Il quadro pensionistico nel Mezzogiorno e la situazione pugliese(www.greenstyle.it)
Nel contesto economico, emerge un dato allarmante: nel Mezzogiorno d’Italia le pensioni erogate supera quello dei lavoratori attivi.
Secondo l’ultima indagine dell’Ufficio studi della Cgia di Mestre, questa condizione riguarda in modo particolarmente critico regioni come la Puglia, dove lo squilibrio è più marcato, con ripercussioni evidenti sull’equilibrio dei conti pubblici e sulla sostenibilità del sistema previdenziale.
Nel 2024, il Mezzogiorno italiano ha registrato la presenza di circa 7,3 milioni di pensioni erogate, a fronte di poco più di 6,4 milioni di lavoratori occupati. Si tratta di un fenomeno unico nel Paese, in quanto le altre ripartizioni geografiche mostrano un saldo positivo tra lavoratori e pensionati. La Puglia, in particolare, evidenzia un saldo negativo di circa 231.700 unità, confermandosi la regione più squilibrata rispetto a questo rapporto.

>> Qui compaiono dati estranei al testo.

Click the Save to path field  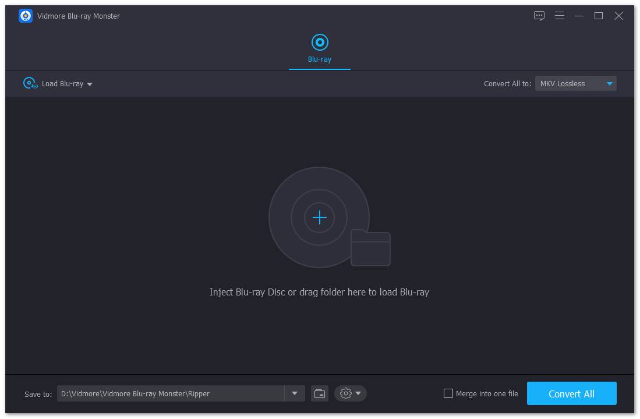click(170, 393)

La situazione nelle altre regioni del Centro-Nord appare più sostenibile: Lombardia, Veneto, Lazio, Emilia Romagna e Toscana registrano saldi positivi, rispettivamente con oltre 800 mila, 395 mila, 377 mila, 227 mila e 184 mila lavoratori in più rispetto ai pensionati. Questo è frutto del miglioramento dell’occupazione negli ultimi anni, che ha contribuito a rafforzare la base contributiva.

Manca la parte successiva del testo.